Collected data
....

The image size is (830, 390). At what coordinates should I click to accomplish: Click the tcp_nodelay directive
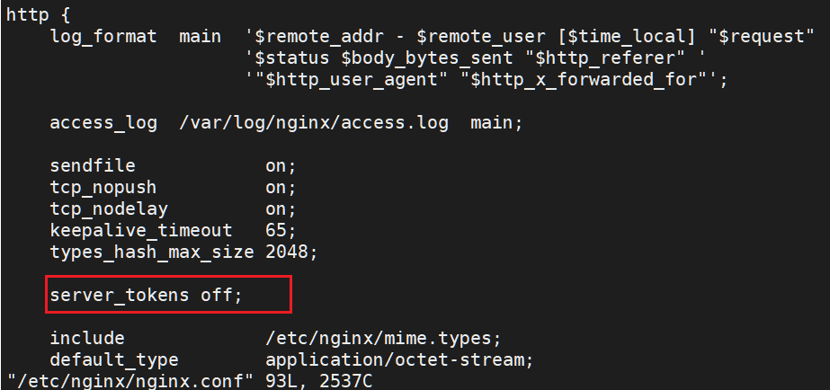[109, 209]

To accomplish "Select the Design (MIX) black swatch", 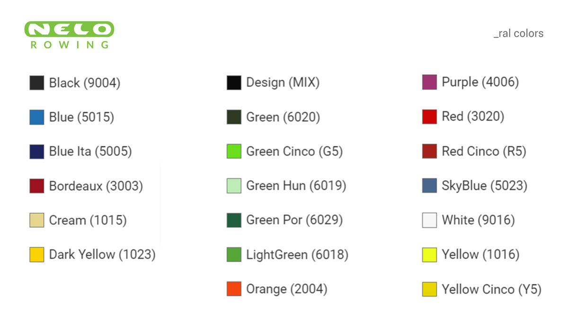I will point(234,83).
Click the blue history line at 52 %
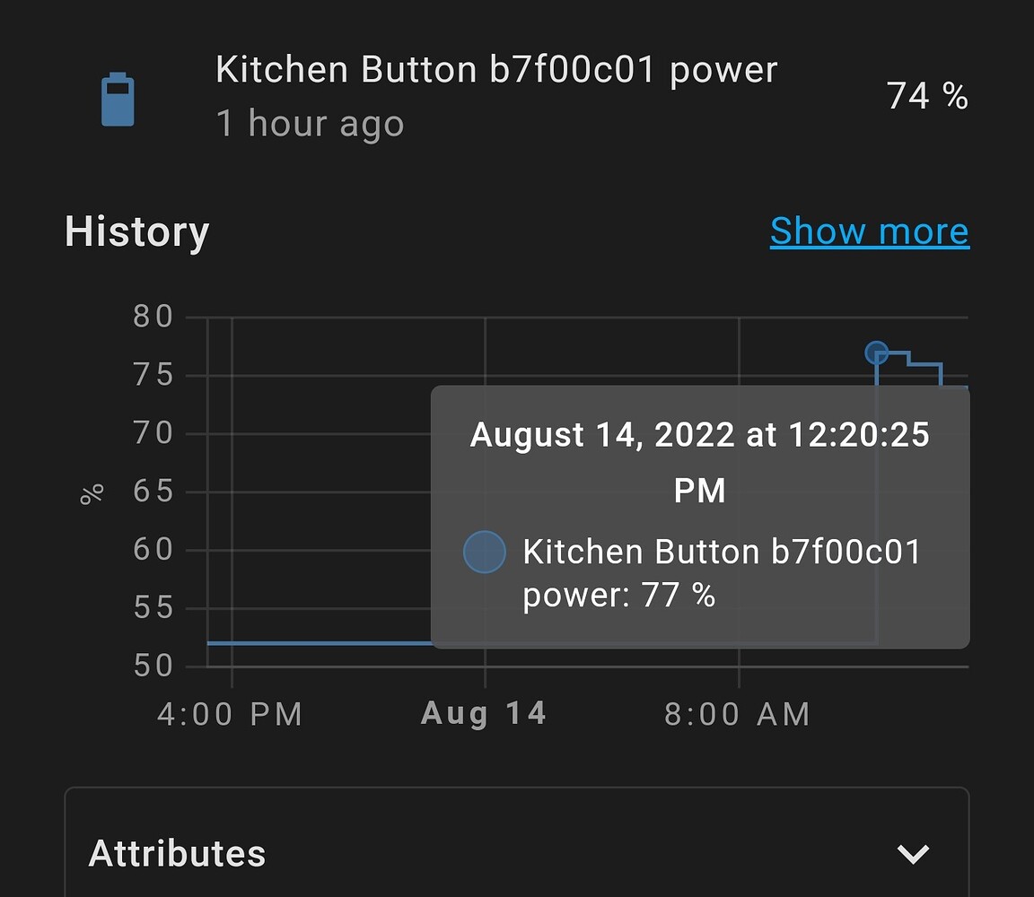The width and height of the screenshot is (1034, 897). click(x=314, y=642)
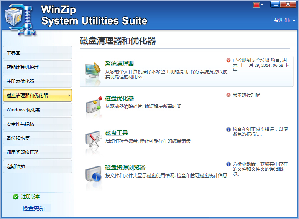The image size is (299, 219).
Task: Click the 系统清理器 computer-with-broom icon
Action: [93, 71]
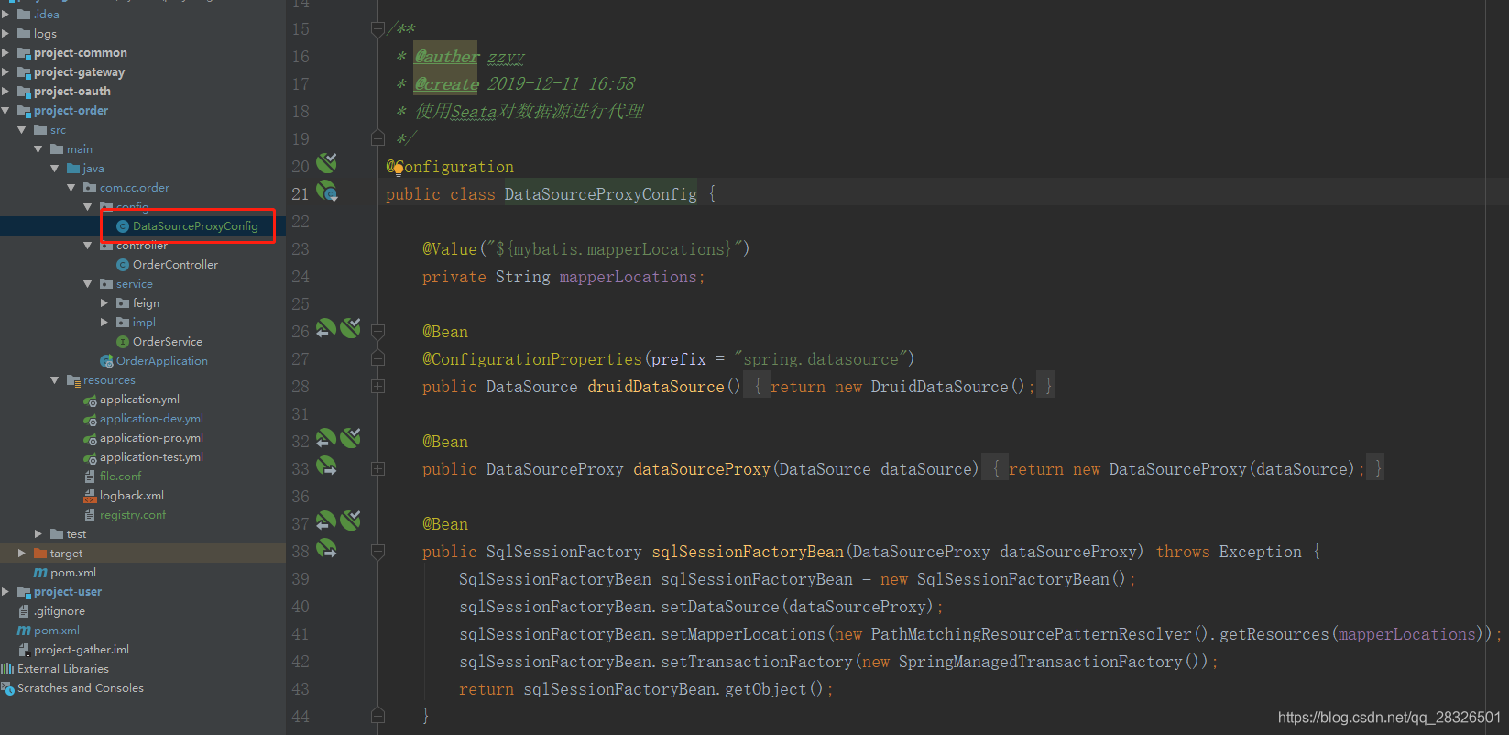
Task: Unfold the druidDataSource method on line 28
Action: pos(377,387)
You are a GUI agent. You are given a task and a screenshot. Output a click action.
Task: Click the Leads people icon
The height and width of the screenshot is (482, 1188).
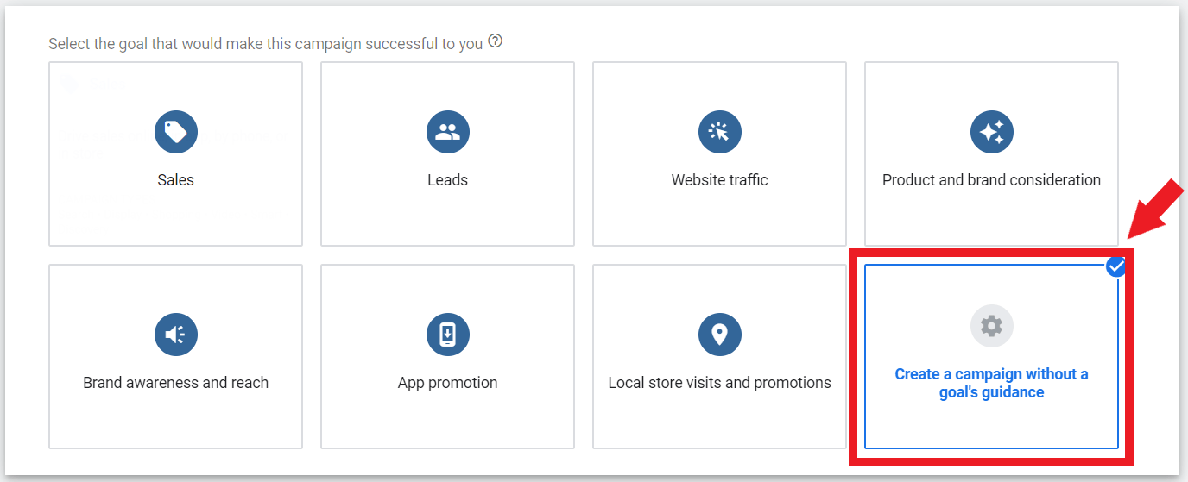point(447,132)
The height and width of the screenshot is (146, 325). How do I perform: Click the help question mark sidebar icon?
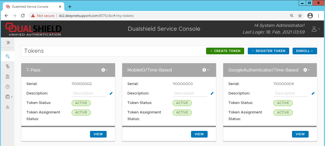click(x=7, y=87)
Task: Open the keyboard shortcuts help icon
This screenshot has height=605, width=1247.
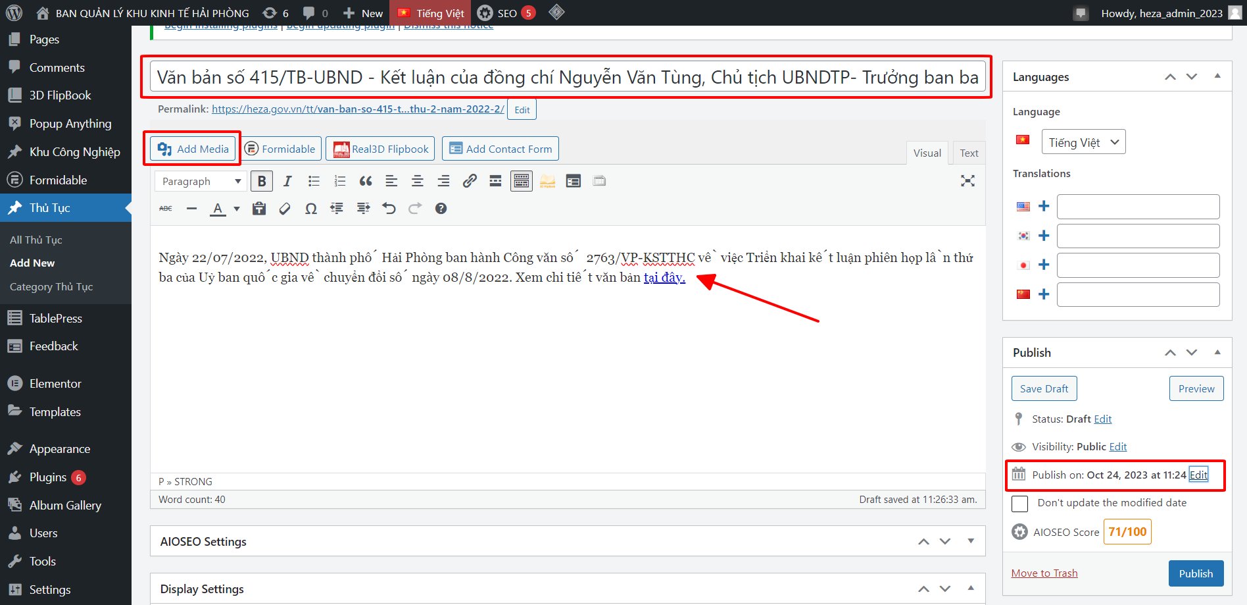Action: [x=441, y=209]
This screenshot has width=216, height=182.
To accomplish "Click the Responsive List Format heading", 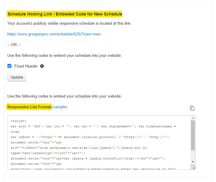I will [x=29, y=107].
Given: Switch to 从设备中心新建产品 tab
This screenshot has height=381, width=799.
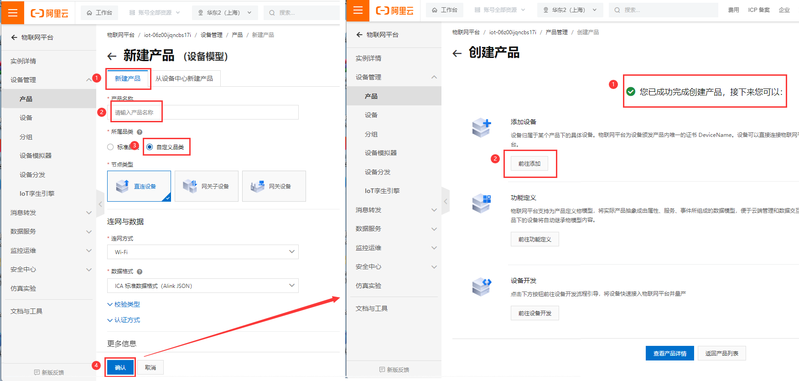Looking at the screenshot, I should 184,78.
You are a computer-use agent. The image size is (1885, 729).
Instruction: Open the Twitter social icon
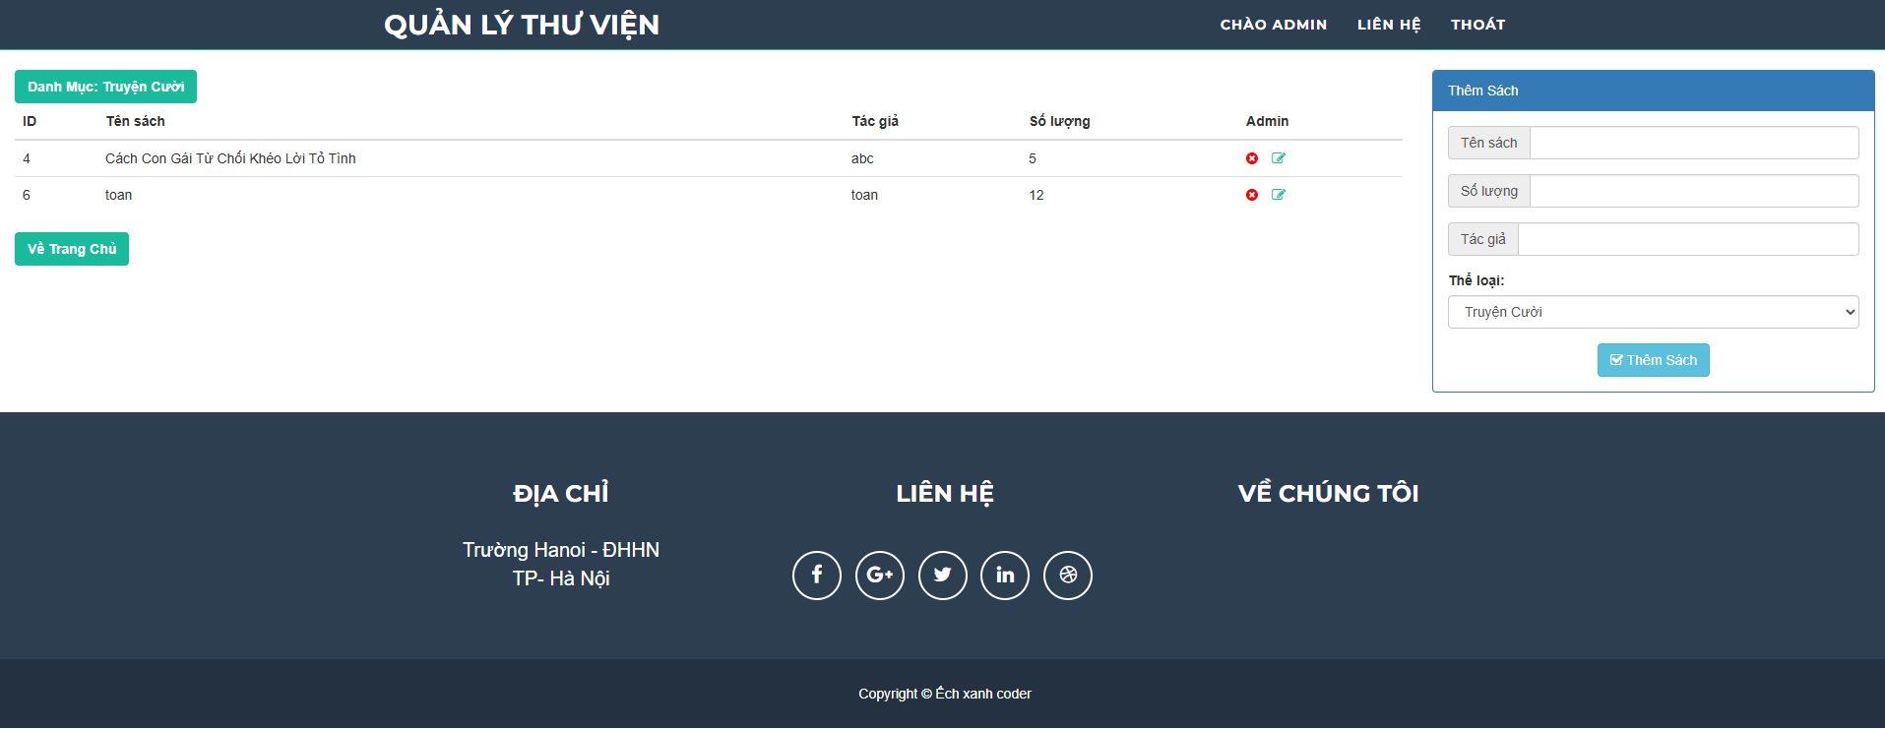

....

### TASK TO COMPLETE
Search the entries for the word "agent", then gather every line that has it.

### RESPONSE TO THE TASK
You are a GUI agent. You are given a task and a screenshot. Output a click action.
You are a computer-use agent. The image size is (1885, 729).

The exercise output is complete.